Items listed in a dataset
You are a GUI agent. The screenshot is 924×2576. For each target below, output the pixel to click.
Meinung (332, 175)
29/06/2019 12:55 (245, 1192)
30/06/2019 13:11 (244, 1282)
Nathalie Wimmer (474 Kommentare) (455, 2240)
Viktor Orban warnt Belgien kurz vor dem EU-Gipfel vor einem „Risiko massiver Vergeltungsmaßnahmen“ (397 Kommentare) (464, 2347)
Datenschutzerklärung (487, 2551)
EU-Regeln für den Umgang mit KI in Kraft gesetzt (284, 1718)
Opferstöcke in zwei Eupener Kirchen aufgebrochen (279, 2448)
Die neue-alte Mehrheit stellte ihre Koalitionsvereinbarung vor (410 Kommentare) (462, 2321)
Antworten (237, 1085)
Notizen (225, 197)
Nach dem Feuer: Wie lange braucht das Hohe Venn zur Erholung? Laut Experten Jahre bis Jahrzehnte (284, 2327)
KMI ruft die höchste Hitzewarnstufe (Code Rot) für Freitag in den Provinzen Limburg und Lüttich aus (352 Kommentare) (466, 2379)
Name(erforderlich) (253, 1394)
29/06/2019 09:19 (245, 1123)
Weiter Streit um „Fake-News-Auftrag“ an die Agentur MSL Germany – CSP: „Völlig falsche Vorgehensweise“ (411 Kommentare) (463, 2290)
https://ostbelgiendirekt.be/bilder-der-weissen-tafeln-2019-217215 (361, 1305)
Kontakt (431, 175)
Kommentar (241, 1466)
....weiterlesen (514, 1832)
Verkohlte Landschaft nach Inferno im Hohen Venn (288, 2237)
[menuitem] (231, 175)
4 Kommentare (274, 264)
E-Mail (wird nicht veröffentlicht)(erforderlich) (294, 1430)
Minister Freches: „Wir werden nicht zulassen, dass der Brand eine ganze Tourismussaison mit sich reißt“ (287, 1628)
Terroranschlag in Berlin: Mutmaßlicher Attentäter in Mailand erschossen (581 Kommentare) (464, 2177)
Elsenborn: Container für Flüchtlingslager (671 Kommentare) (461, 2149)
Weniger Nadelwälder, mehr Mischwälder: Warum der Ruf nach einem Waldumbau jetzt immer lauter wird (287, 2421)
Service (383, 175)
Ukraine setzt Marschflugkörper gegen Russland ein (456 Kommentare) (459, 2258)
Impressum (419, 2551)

PROBLEM TO WORK ON: Scan the entries above for the line containing "KMI ruft die", and copy it and all lines after it exactly, down to and including the line containing "Elsenborn: Container für".

RESULT OF THE TASK:
KMI ruft die höchste Hitzewarnstufe (Code Rot) für Freitag in den Provinzen Limburg und Lüttich aus (352 Kommentare) (466, 2379)
Name(erforderlich) (253, 1394)
29/06/2019 09:19 (245, 1123)
Weiter Streit um „Fake-News-Auftrag“ an die Agentur MSL Germany – CSP: „Völlig falsche Vorgehensweise“ (411 Kommentare) (463, 2290)
https://ostbelgiendirekt.be/bilder-der-weissen-tafeln-2019-217215 (361, 1305)
Kontakt (431, 175)
Kommentar (241, 1466)
....weiterlesen (514, 1832)
Verkohlte Landschaft nach Inferno im Hohen Venn (288, 2237)
[menuitem] (231, 175)
4 Kommentare (274, 264)
E-Mail (wird nicht veröffentlicht)(erforderlich) (294, 1430)
Minister Freches: „Wir werden nicht zulassen, dass der Brand eine ganze Tourismussaison mit sich reißt“ (287, 1628)
Terroranschlag in Berlin: Mutmaßlicher Attentäter in Mailand erschossen (581 Kommentare) (464, 2177)
Elsenborn: Container für Flüchtlingslager (671 Kommentare) (461, 2149)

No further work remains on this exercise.